# Performance on the Kaggle Grasp Lift set

In short:
We are at 0.97 AUC , best reported single model of the competition was at 0.976 AUC. 

Our best model uses (leaky) relu, max pooling, fairly long filters (30) and 1x1-convs before normal convs in later  layers (with identity activation inbetween). 

I will show performances of different models and parameters:

## 5-Layer Net

### Basic architecture

Convolutions with time length 30, followed by poolings. 5 Layers refers to number of conv+pool parts.

Everything in batch x channel x time x 1 (But note: Initially 32 input sensors/channels are in dimension **1**, not in the channel dimension!)

|#Layer|Layer|Filter Size| Filter Stride|Nonlinearity/PoolingMode|
|-|
|1|Conv|30x1|1x1|Identity|
|2|Conv|1x32|1x1|Leaky Relu|
|3|Pool|3x1|3x1|Max|
|4|Conv|30x1|1x1|Leaky Relu|
|5|Pool|3x1|3x1|Max|
|6|Conv|30x1|1x1|Leaky Relu|
|7|Pool|3x1|3x1|Max|
|8|Conv|30x1|1x1|Leaky Relu|
|9|Pool|3x1|3x1|Max|
|10|Conv|30x1|1x1|Leaky Relu|
|11|Pool|3x1|3x1|Max|
|12|Conv|1x1|1x1|Softmax|

(all layers have 40 filters)

The last layer can also be seen as a fully connected layer and the 1x1 filter size determined by the input length (the input of 3752 samples is already reduced to only length 1 in the time dimension at that layer). 



### Different activations and poolings

Tests still done before substantial improvements by training on all subjects:

Leaky Relu and max pooling was always better than squaring + log + mean pooling.

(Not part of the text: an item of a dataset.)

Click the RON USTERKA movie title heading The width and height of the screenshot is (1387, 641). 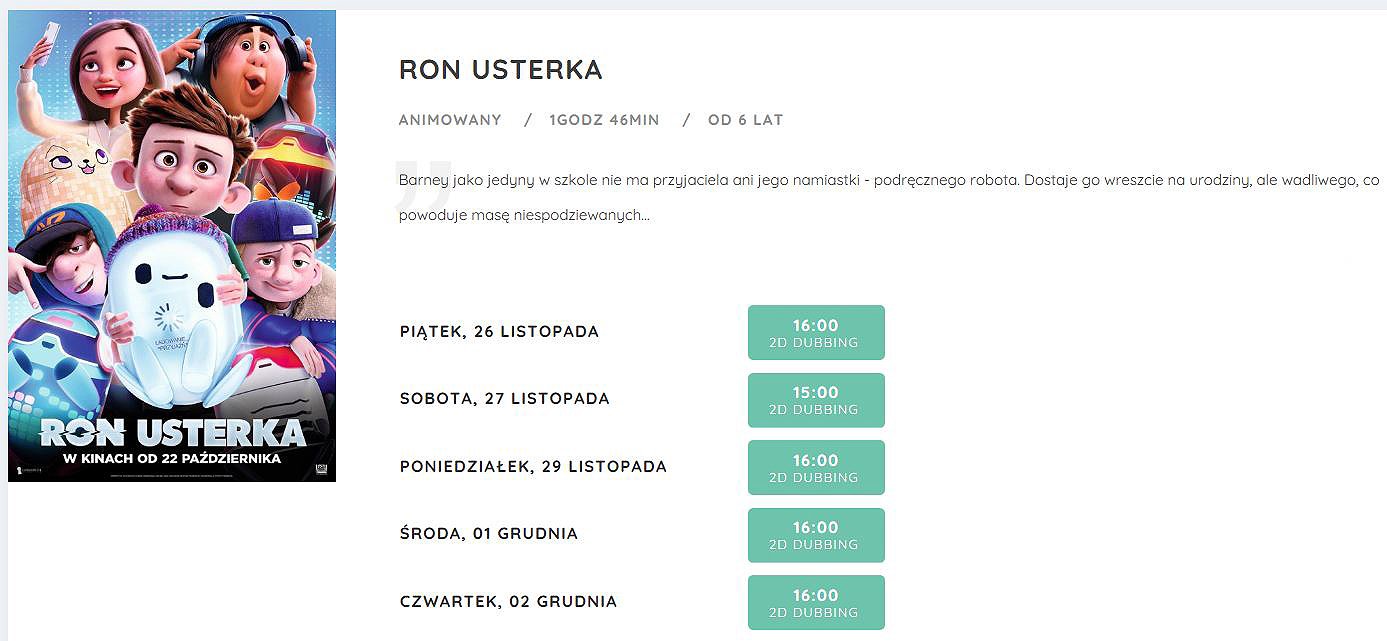point(501,70)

|Activation + Pooling| Test AUC|
|-|-|
|Leaky Relu + Max|92.7|
|Square + Mean + Log first layer|89.7|
|Square + Mean + Log later layers|79.1|

Square + Max Pooling not tested.

## Batch normalization, filter lengths, more filters/layers

When training on all subjects, we get better results. Here an overview:

Base version is a five layer net with our (#time_length x 1) + (1 x #channels) two-layers "separated" convolution in the first layer. Later layers normal convolutions. Filter lengths 30(!) in all layers. Max Pooling between all layers, with length=stride=3 (for 6 layers and 7 layers, length=stride=2).

|Comment| Test AUC| Kaggle AUC|
|-|
|Base version|95.23|96.1|
|Batch normalization|96.22|96.35|
|8,12,20 filter time lengths|<95.5||
|80 filters | 96.34|96.7|
|6 Layer (40 filters)|96.36|-|
|7 Layer (40 filters)| 96.02|96.15|
|pre-1x1-conv (80 filters)|96.45|96.6|

Everything below batch normalization was with batch normalization. My last test was a different preprocessing: only remove a baseline mean (before the time window) of every channel (before I also tried to standardize the data to unit variance). This is quite similar to what the second place did. With 1x1 conv before each conv and 80 filters this led to

|Comment| Test AUC| Kaggle AUC|
|-|
|Remove baseline mean|96.53|97.0|

## Conclusion

Fairly standard architectures can lead to quite good performance, batch normalization seems to help. 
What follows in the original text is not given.